I have to imagine some sort of regulatory thing was going on here, like they have to provide X% of units at Y% of market rate in order to get some tax concession or something.

I know there's not going to be a lot of sympathy for higher housing prices here, but it does feel like something went wrong in this specific case.



In a big development I imagine clearing inventory in a straightforward way at prices that'll net you a good profit margin anyway is more appealing than trying to run bidding wars for each unit individually. Depending on the market it's also possible that the gap between "price four people are willing to pay" and "price nobody is willing to pay" isn't very significant.

There's also a goodwill aspect in other cases: Sony kept selling PS5s at MSRP even when scalpers were getting $800+, because better for them that people are pissed at the scalpers than dealing with the bad PR of such a huge price hike over previous generations.

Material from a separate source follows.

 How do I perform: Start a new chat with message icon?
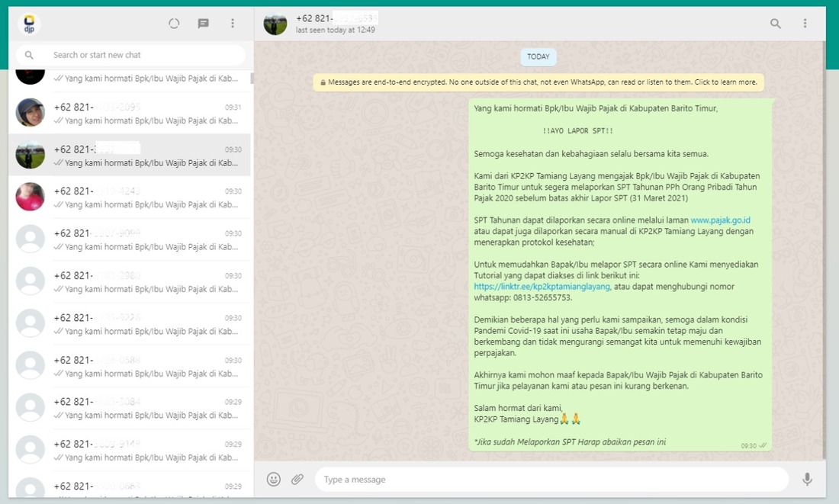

Yeah, for established brands like Sony who expect to have long recurring relationships with customers, it wouldn't make sense to run auctions on products because you're just going to upset people and no one will think you're making mass-market products any more. The same goes for some popular musicians: they could make more at a particular show by auctioning off tickets, but they often go out of their way to have a lottery and prevent people from re-selling tickets at higher prices.

It seems possible that a large housing developer has similar incentives.


It's like how event tickets are routinely scalped. The thing that is going wrong is that the additional bid isn't worth the reputational drama.

Homo economicus would understand that the seller is simply being efficient. Homo sapiens gets all emotional about it.


For the people selling, it is often more profitable (or at least less hassle) to sell quickly with minimal fuss and move onto the next one.